ASSIGNED TASK 1 » In the records below, copy out the lines starting with the line containing "at (50, 158)." and going on through the line containing "type-key: Type is".

TEXT BLOCK »
AURA MACHINE

Machine Learning & Musique Concrete

by Vicky Clarke

29 Oct 2021

Black and white abstract computer generated image

Still from AURA MACHINE, premiered at PRiSM Future Music 3

1_INTRODUCTION

As Artist in Residence with NOVARS, University of Manchester, I’m exploring the collision of musique concrete and machine learning, working in collaboration with PRiSM as part of UNSUPERVISED, the Machine Learning for Music working group, which brings together PRiSM and NOVARS. In this article I will share some insights into the process of working towards my first neural synthesis piece, AURA MACHINE, which was featured at RNCM PRiSM FutureMusic 3 event in June 2020.

I am a sound and electronic media artist working with sound sculpture, DIY electronics and human-machine systems to create performances and sound objects. I like to explore the sonic materiality of our technologies and consider our agency within seemingly autonomous systems.

I’d been interested in creative AI for some time, having undertaken a course on the technical history of AI at the University of Karlsruhe and a research trip to St Petersburg and Moscow as part of the British Council UK-Russia Year of Music, where I met musicians and technologists working within this emerging field of sonic AI.

I was aware of tools for pattern generation regarding midi, but it was here that I first heard audio outputs produced via neural synthesis algorithms and became interested in applying this approach to my work with materials and musique concrete  – sparking questions such as ‘if a machine can generate new sonic materialities, what happens to the authentic matter when processed by a model’?

Approaching NOVARS and PRiSM on my return to the UK was a natural progression to test these questions, using the code prism-samplernn, with the research provocation “How can concrete materials and neural networks project future sonic realities?”

Abstract images around text or research question

NOVARS research residency question

My practice involves exploring materials through sampling techniques with recorded or archival sound and sculpture – I’m fascinated by acousmatic sound drawing heavily on the transformational nature of musique concrete. This manipulation of recorded sound, makes us consider the very texture of the material itself, its potential and wider questions around sonic atoms, form and matter. The residency builds on my previous research project MATERIALITY, where I built a live system focused around industrial musique concrete, amplified metal sound sculptures, drum machines, samplers and a conductive gestural interface made from graphene, built through collaboration with the National Graphene Institute. My key areas of critical exploration are as follows:

DEFINING SONIC MACHINE LEARNING_Considering the technological lineage of tape experiments of Schaeffer and GRM and the Radiophonic workshop, could prism-samplernn be a new electronic tool for concrete music, utilising algorithmical and statistical manipulation of recorded material instead of tape. And… just what is this technology? Not simply a tool, but a sound generation source, new method of sampling and/or potential collaborator? Is neural synthesis a new tool for contemporary Musique Concrete?

SOUND MATERIAL WITHOUT CONTEXT_Thinking about abstraction and acousmatic sound –  concrete music removes the context and origin of sound matter, radically questioning conceptions of what can be  deemed music.  A machine learning model has by default no understanding of context or beauty, it doesn’t know it is ‘listening to glass’ and is therefore aesthetically unbiased. If the generated audio from a machine is acousmatic by nature – what sounds will it produce and will we deem these beautiful or even musical? What exactly does this sound like?

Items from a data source
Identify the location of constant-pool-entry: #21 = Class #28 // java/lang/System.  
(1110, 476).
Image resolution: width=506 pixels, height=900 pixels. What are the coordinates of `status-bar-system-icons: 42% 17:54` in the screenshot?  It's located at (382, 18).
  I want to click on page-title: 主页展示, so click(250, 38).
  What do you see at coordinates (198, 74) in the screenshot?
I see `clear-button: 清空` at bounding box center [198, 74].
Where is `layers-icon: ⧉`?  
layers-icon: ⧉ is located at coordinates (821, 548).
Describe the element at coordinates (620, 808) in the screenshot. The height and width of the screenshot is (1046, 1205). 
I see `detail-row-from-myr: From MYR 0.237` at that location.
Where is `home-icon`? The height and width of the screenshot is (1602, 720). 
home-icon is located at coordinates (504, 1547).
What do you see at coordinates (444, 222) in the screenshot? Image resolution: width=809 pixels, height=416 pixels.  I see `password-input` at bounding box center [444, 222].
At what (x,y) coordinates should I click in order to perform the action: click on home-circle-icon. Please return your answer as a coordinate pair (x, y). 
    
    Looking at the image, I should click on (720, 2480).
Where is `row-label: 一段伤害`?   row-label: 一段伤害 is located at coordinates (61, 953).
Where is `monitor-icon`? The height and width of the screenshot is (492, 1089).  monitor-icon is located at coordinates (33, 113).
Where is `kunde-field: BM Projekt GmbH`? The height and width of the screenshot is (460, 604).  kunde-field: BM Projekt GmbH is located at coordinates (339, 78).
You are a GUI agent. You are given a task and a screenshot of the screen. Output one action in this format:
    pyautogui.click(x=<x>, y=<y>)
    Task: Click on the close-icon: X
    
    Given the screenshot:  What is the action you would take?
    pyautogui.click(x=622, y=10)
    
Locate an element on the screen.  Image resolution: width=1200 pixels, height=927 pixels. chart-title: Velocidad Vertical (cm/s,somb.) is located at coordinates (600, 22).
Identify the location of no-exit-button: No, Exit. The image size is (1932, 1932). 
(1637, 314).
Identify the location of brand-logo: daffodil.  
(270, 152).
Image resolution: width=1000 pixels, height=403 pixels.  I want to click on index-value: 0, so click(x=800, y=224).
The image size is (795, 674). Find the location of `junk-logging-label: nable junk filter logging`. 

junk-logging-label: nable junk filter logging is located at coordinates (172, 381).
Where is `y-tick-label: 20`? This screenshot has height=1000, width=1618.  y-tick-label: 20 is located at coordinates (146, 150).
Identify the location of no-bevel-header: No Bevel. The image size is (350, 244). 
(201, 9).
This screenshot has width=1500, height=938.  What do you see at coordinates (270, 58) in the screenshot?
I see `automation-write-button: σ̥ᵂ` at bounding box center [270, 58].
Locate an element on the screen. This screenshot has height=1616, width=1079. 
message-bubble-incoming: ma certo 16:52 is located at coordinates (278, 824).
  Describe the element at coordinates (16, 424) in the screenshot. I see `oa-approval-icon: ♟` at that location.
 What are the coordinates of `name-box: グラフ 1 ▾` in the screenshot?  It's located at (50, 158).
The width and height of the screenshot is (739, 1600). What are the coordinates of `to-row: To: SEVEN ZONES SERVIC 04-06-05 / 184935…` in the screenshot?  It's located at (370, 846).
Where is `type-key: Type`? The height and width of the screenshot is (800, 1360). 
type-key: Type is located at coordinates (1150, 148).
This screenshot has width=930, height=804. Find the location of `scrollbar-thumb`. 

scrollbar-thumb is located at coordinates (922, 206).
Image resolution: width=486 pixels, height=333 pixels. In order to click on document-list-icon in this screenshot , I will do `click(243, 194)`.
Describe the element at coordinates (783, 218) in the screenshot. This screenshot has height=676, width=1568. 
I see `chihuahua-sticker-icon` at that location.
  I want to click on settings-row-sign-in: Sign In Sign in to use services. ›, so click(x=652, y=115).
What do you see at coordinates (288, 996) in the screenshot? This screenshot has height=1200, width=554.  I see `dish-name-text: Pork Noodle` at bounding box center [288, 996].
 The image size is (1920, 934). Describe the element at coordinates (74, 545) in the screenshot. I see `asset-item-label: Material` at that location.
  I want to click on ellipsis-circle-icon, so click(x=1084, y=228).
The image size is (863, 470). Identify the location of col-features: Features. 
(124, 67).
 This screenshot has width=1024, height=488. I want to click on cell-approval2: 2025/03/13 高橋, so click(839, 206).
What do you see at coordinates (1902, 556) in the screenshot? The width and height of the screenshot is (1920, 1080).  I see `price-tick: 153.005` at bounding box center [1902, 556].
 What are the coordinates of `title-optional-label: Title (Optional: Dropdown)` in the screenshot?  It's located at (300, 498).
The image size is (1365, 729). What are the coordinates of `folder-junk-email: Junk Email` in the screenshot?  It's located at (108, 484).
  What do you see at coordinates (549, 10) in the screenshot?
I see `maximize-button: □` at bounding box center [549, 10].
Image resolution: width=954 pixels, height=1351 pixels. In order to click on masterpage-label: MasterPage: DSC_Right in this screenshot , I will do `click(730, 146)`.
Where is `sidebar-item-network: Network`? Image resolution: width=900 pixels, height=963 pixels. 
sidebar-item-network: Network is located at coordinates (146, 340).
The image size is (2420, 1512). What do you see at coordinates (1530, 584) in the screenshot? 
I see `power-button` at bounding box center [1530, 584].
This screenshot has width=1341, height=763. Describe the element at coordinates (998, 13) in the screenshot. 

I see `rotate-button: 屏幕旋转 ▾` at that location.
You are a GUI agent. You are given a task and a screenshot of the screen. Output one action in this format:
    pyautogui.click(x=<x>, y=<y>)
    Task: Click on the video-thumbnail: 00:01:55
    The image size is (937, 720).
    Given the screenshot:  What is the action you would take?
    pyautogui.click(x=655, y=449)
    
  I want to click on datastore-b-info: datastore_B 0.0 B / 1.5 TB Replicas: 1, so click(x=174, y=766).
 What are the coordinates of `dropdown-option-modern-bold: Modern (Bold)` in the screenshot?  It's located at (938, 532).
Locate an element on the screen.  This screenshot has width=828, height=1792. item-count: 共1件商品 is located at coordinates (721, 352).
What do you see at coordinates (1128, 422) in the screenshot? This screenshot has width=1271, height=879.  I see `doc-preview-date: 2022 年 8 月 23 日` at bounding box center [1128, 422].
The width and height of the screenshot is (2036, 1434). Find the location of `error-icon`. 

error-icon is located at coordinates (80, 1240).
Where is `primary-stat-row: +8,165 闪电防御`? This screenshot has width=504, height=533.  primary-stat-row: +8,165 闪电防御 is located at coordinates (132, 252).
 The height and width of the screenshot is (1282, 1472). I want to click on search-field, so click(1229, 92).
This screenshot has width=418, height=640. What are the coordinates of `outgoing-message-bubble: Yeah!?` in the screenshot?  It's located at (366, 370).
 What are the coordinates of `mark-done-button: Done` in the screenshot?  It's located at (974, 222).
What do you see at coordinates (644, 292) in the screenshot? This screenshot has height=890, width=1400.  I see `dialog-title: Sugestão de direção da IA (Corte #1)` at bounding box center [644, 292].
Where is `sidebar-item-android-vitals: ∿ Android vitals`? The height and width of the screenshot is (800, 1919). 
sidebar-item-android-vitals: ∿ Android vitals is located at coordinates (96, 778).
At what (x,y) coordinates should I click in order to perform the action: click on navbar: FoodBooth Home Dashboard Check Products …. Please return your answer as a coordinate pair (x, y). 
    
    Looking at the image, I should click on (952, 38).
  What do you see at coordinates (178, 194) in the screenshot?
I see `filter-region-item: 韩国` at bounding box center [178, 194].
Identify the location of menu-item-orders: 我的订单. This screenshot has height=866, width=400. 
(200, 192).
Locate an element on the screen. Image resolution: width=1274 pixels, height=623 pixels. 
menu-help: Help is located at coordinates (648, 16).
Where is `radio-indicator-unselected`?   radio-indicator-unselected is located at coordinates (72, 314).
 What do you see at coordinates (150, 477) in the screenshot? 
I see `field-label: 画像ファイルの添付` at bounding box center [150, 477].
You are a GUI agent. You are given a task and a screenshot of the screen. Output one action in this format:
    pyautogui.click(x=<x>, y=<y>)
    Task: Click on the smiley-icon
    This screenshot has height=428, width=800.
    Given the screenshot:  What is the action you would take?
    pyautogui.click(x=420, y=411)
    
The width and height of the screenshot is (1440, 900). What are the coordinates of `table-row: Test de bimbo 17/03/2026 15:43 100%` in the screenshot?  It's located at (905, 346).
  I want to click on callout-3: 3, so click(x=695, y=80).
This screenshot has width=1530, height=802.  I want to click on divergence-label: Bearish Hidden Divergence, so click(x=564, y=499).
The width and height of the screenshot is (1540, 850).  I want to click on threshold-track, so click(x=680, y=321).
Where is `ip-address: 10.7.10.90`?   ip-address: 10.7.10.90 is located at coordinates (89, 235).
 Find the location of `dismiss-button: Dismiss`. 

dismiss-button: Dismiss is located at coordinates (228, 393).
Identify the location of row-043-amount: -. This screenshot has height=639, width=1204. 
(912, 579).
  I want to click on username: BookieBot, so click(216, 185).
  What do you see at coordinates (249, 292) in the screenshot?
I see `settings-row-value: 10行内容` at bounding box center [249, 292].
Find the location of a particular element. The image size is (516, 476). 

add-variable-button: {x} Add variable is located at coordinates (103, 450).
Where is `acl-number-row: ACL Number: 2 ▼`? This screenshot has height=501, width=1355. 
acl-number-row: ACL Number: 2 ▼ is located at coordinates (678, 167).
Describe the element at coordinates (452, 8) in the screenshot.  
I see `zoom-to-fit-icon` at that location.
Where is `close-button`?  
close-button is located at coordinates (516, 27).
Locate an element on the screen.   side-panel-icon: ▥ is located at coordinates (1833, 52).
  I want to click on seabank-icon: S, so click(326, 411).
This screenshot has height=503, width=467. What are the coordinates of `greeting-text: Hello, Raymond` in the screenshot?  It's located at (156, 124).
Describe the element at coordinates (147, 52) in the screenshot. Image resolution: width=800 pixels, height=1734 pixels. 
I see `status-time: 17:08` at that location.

ASSIGNED TASK 2 » According to the article on AURA MACHINE, at which university did the artist take a course on the technical history of AI?

TASK OUTPUT 1 »
 What are the coordinates of `name-box: グラフ 1 ▾` in the screenshot?  It's located at (50, 158).
The width and height of the screenshot is (739, 1600). What are the coordinates of `to-row: To: SEVEN ZONES SERVIC 04-06-05 / 184935…` in the screenshot?  It's located at (370, 846).
Where is `type-key: Type`? The height and width of the screenshot is (800, 1360). 
type-key: Type is located at coordinates (1150, 148).

TASK OUTPUT 2 » The University of Karlsruhe.